Ms. Aglukkaq is an intelligent, thoughtful politician; she has a superb grasp of the health file, which she demonstrated as the health minister for Nunavut.

But she is an abysmal federal health minister for the simple reason that she is a victim of political glossectomy performed by the hatchet men in the Prime Minister's office.

There are those who will say: "It was just a meeting. So what?"

But the PMO's decision to keep the minister away from the CMA general council is powerfully symbolic. It should send a shiver down the spine of everyone who cares about the future of health care.

The ministerial no-show is a monumental snub. It is a snub to the CMA and a snub to medicare.

Mr. Harper's government has taken the view that health is exclusively a provincial matter.

As Paul Hébert, editor of the Canadian Medical Association Journal, pointed out this week, this is a "position that has no basis in fact or law." (It should be noted that the journal, while owned by the CMA, is editorially independent.)

Constitutionally, health is a provincial domain. But to suggest it is exclusively a provincial domain is the political equivalent of a literal reading of the Bible.

Regardless of what constitutional fundamentalists contend, Ottawa still has a tremendous responsibility in the delivery of health care and its oversight.

Canada has 14 health systems - 10 provinces, three territories and the federal one. The federal system, which covers first nations, Inuit and Métis people, as well as members of the Canadian Forces and the RCMP, is the fifth largest.

Health Canada's annual budget, $3.3-billion, is bigger than that of some provinces. The budget of the Public Health Agency of Canada, $650-million, is more significant than those of some provincial and territorial health ministries. Not to mention that almost $1-billion in federal tax dollars go each year to health studies, via the Canadian Institutes for Health Research.

The federal government is also a major funder of provincial and territorial health care. This year it will provide them with $25.4-billion in cash, about 20 per cent of all public spending, and billions more in infrastructure money, for everything from hospitals to electronic health records.

It is true that when medicare was born Ottawa picked up 50 per cent of the bill, and over time it has gradually weaseled out of its financial duties.

Even if the federal government underfunds health care, it still has the obligation - legal and moral - to ensure that care is delivered fairly and equitably to all Canadians, regardless of where they live. The mechanism it has given itself to do so is the Canada Health Act, which sets out five guiding principles for medicare: public administration, comprehensiveness, universality, portability and accessibility.

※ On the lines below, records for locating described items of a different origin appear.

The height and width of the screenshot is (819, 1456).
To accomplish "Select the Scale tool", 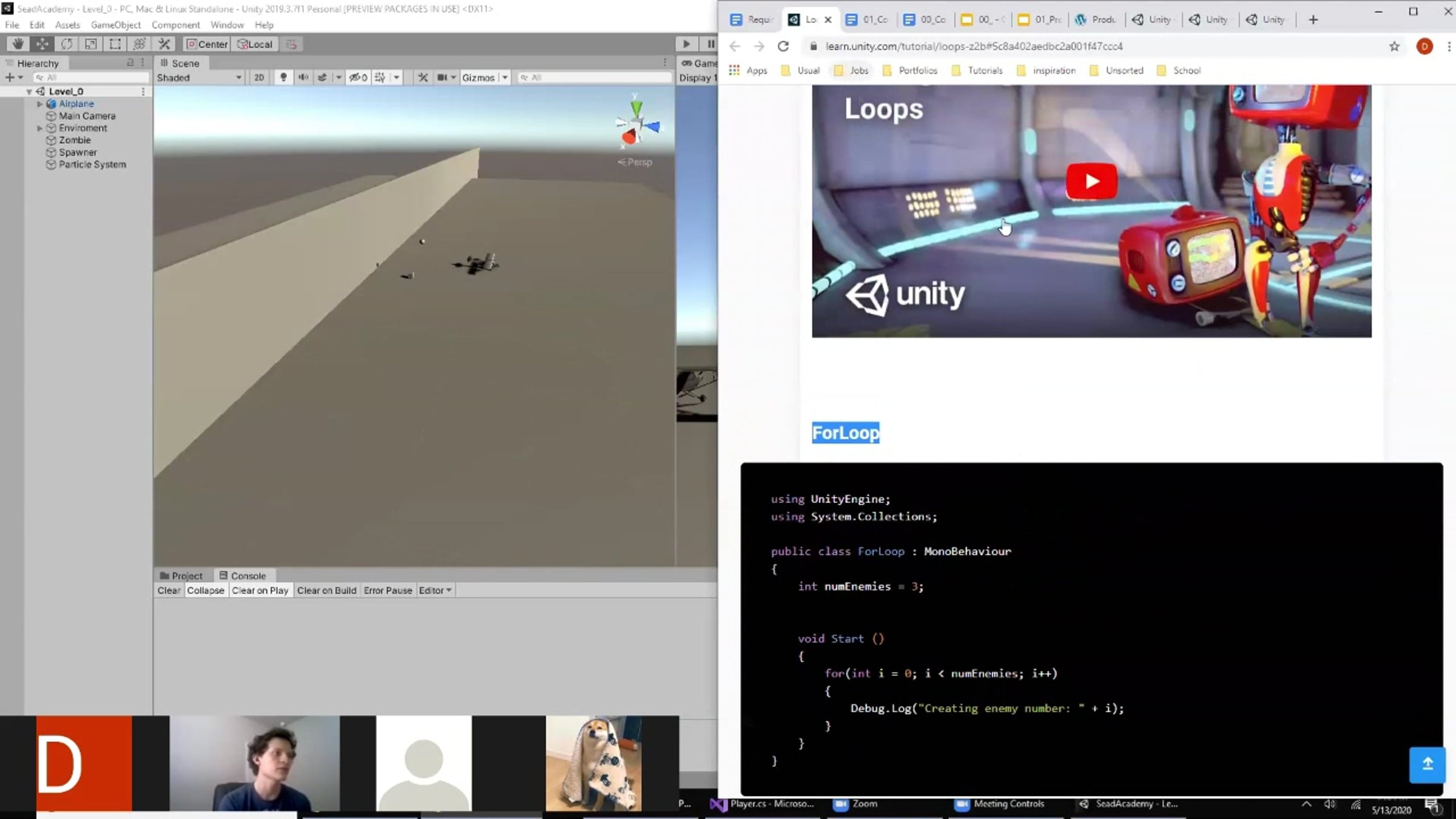I will coord(91,44).
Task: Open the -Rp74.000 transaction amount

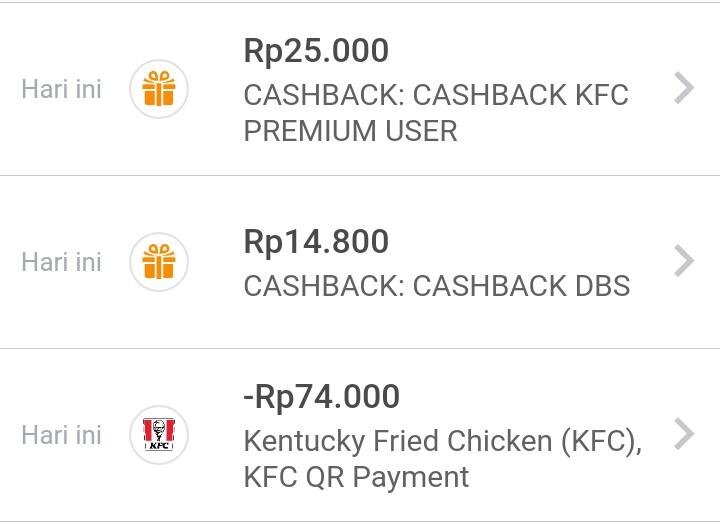Action: click(321, 397)
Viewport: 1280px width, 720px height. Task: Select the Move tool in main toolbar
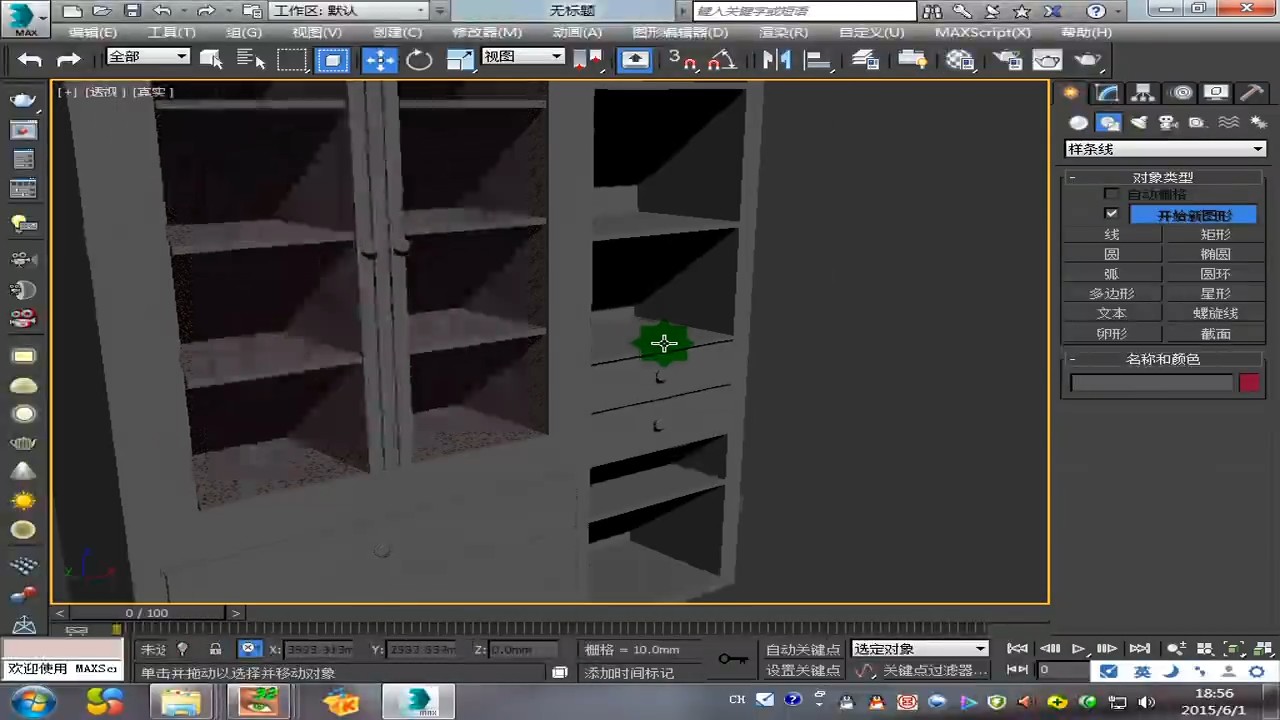(380, 60)
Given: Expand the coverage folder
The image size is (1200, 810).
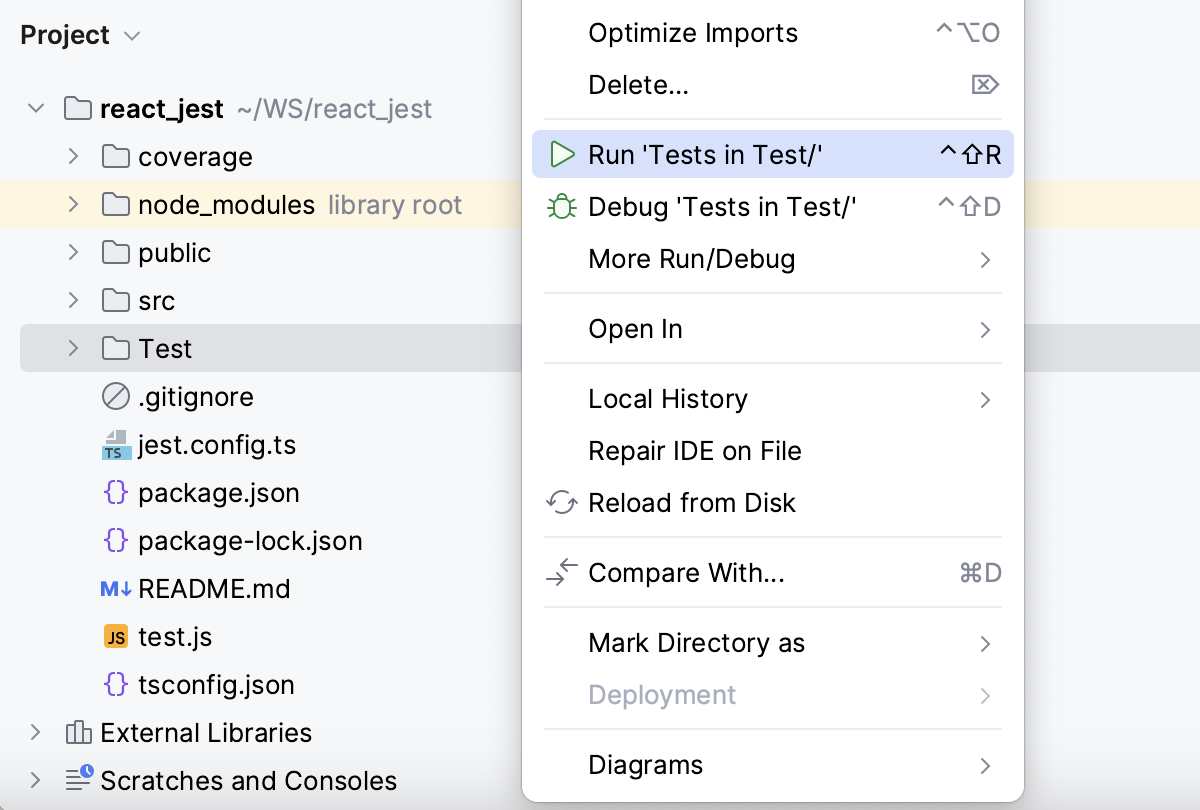Looking at the screenshot, I should 72,156.
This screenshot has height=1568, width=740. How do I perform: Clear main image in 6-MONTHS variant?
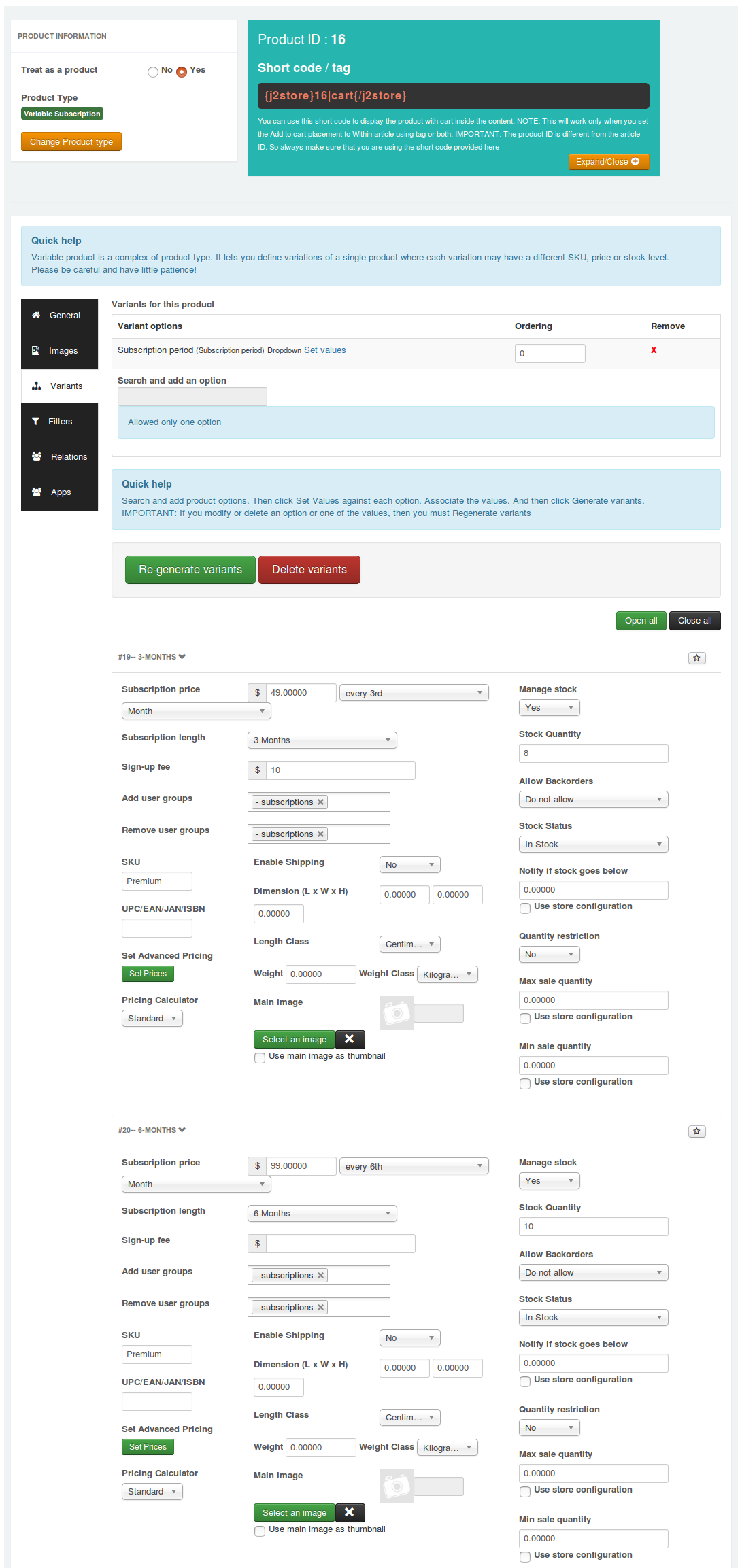click(x=350, y=1512)
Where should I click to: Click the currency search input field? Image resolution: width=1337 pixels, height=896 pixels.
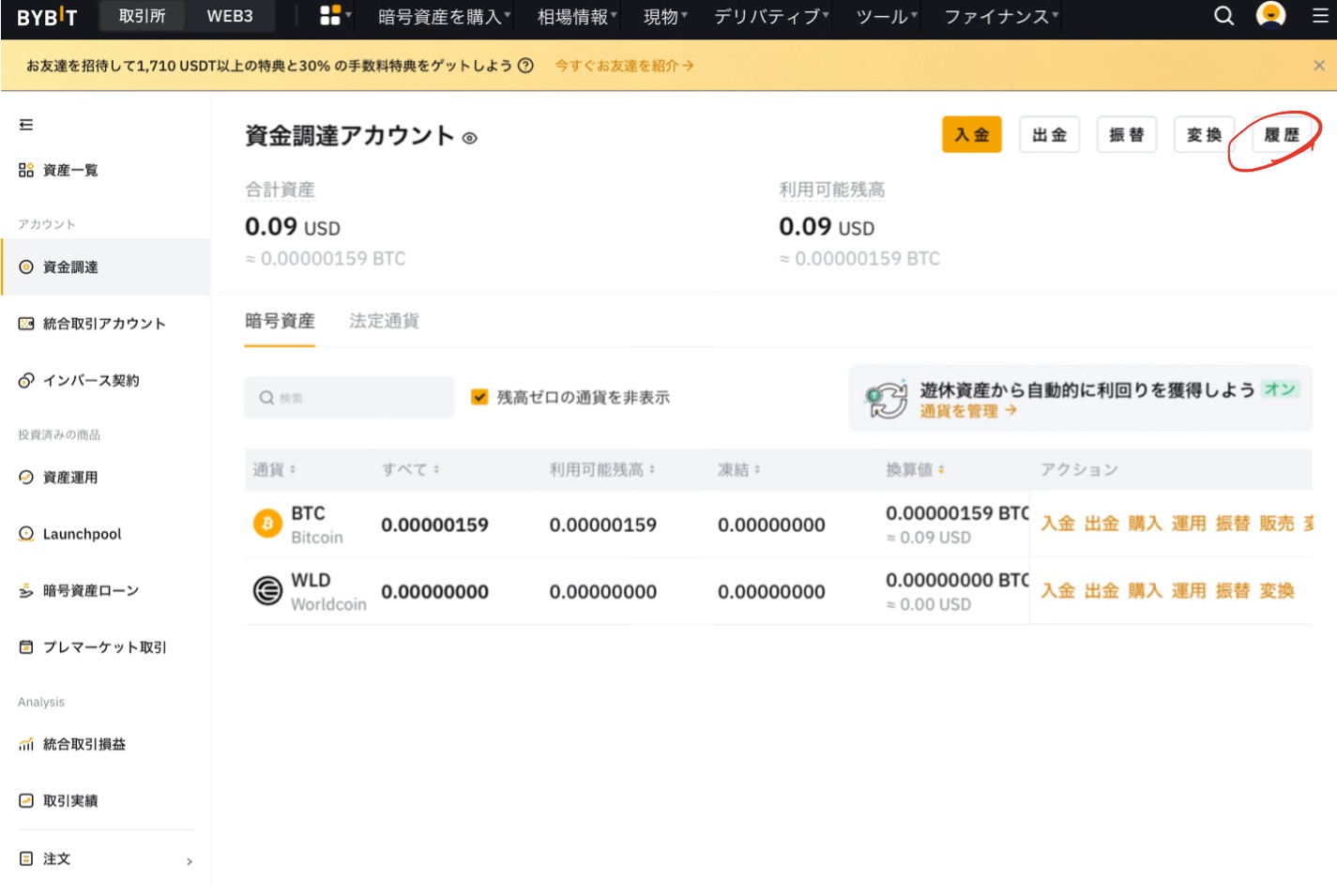point(349,397)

Ms. Aglukkaq, as mentioned earlier, was "busy" posing for photos with the Prime Minister in the Arctic, so she did not attend the CMA meeting.

In her stead, Human Resources Minister Diane Finley delivered a platitudinous recitation of banalities that was no doubt penned by the PMO, the most disingenuous of which was telling doctors that Ottawa "shares your passion" for health care.

More telling than what Ms. Finley said was what she did not say. In her speech, which lasted almost 40 minutes, the word "medicare" never once crossed her lips.

In fact, you would be hard pressed to find a federal minister who utters the word medicare publicly, let alone shows leadership on the file.

The Canadian public, which loves medicare to a degree so ridiculous that it is often blind to its shortcomings, would never tolerate a prime minister or a political party that openly dissed and undermined the iconic social program.

But, oddly, the Canadian public seems to tolerate benign (and not so benign) neglect.

Having a Health Minister who is silent and invisible is part of that strategy.

Today, with the challenges posed by an aging population, fiscal pressures, technological advances and ever-increasing expectations, we desperately need leadership on health care.

We need national leadership. We need a health minister who is articulate and unmuzzled. We need a government that believes in medicare and is willing to reform the public health insurance system to make it sustainable for future generations.

We need vision and passion.

What we have instead is a shocking abdication of responsibility. And destructive silence.